Task input —
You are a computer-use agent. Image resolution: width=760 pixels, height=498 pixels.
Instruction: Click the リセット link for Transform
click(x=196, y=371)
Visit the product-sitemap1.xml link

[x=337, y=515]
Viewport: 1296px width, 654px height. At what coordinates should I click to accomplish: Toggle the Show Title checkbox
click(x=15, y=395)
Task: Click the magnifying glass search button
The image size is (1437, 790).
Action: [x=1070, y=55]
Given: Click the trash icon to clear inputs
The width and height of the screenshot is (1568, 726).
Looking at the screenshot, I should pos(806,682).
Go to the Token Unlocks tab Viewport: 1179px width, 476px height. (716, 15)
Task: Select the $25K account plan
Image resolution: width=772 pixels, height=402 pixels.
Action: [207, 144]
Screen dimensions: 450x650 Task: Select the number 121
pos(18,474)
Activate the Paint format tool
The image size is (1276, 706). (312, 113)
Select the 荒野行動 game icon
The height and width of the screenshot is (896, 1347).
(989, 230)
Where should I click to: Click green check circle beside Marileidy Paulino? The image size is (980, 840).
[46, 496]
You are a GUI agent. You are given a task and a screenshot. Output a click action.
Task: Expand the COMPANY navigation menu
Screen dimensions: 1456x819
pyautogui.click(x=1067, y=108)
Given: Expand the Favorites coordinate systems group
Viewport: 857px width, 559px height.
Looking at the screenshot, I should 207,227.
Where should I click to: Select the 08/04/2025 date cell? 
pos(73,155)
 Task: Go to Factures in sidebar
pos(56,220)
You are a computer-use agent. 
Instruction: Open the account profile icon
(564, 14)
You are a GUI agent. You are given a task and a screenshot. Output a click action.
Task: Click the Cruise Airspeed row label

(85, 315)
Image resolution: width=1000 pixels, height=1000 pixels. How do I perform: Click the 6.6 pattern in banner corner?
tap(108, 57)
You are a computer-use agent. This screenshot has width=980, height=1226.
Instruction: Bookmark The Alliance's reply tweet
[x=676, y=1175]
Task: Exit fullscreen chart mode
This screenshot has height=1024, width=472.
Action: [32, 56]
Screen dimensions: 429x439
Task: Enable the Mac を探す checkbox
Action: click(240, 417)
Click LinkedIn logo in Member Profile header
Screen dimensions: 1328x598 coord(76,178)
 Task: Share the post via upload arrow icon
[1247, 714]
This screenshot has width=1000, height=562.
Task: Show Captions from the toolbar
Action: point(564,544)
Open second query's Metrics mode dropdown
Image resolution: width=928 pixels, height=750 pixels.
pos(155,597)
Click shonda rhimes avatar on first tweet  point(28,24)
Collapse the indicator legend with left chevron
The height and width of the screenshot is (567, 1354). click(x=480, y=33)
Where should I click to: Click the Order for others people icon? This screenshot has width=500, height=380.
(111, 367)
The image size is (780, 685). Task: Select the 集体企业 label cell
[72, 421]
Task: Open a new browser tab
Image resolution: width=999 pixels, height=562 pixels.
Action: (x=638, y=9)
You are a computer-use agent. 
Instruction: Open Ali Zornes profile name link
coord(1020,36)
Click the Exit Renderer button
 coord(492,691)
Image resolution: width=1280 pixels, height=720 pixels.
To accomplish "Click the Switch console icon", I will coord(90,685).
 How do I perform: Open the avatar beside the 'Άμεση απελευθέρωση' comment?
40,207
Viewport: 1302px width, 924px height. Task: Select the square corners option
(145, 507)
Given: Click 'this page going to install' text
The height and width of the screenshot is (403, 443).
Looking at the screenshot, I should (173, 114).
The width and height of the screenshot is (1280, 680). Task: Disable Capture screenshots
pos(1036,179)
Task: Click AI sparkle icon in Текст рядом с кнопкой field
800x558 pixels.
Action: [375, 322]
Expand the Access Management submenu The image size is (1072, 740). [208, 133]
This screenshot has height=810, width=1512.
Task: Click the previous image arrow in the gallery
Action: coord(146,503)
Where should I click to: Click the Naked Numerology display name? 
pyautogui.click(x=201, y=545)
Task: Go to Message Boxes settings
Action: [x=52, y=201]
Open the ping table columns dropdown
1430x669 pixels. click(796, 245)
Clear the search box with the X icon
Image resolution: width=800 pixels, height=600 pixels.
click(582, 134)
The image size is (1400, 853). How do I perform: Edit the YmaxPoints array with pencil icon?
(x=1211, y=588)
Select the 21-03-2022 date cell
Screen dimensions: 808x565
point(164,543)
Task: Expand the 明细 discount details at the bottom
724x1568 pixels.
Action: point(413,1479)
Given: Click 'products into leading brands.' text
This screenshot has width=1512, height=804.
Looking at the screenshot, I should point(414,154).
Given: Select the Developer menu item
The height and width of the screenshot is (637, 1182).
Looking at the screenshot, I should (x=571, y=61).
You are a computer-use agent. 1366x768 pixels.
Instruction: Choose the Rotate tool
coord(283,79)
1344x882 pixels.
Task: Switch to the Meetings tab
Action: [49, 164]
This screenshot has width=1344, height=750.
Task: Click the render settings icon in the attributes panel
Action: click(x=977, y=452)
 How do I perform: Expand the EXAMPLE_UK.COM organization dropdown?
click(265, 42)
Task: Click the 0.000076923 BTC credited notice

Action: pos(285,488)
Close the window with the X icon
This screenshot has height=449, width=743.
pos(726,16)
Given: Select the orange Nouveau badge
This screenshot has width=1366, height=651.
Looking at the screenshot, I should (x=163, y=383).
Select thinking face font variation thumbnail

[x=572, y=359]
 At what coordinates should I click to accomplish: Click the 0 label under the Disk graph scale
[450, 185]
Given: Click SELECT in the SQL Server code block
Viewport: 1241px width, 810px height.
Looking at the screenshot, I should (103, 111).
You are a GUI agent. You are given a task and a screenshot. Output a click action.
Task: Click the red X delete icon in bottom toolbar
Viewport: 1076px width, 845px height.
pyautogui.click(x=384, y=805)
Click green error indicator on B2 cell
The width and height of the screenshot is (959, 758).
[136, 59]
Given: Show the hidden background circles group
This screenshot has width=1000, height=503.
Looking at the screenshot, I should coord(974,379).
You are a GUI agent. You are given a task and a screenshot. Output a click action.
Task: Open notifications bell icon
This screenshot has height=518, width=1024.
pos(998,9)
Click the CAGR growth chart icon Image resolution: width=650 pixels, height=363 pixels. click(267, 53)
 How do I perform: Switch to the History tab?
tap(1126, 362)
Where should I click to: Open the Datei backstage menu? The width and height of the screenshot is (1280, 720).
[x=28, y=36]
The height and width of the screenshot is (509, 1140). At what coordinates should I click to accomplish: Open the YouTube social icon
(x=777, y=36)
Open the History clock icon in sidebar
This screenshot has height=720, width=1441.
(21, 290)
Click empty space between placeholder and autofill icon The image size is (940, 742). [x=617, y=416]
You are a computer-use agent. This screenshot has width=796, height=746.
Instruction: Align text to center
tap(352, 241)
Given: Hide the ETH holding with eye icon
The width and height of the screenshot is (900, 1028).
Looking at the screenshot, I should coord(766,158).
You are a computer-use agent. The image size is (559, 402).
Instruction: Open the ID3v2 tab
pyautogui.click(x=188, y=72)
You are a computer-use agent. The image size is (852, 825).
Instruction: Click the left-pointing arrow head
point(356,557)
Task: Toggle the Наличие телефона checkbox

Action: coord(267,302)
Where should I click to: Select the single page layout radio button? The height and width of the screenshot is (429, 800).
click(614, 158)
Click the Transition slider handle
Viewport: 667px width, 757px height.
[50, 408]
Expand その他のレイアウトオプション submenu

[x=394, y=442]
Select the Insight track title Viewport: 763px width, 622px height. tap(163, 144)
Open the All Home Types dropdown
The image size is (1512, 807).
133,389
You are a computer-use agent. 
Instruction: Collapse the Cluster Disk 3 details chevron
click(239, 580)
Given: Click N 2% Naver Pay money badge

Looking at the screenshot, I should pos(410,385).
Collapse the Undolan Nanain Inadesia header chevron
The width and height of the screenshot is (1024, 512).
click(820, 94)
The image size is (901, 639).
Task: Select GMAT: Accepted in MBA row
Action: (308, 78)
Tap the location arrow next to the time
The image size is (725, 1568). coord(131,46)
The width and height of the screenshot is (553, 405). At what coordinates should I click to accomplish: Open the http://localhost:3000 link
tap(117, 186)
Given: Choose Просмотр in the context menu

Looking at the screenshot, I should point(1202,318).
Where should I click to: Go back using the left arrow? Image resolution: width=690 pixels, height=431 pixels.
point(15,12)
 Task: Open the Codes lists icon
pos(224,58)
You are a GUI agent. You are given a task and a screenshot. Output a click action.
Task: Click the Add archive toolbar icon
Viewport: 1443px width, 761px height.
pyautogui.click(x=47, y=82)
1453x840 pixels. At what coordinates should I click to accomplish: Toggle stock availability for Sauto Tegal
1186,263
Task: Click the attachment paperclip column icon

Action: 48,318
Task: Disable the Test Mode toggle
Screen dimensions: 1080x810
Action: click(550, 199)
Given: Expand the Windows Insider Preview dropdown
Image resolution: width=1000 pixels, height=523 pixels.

Work instruction —
Spot the lines above that mention "search" and copy them.

Your solution —
Task: Click the magnifying glass search button
Clear the search box with the X icon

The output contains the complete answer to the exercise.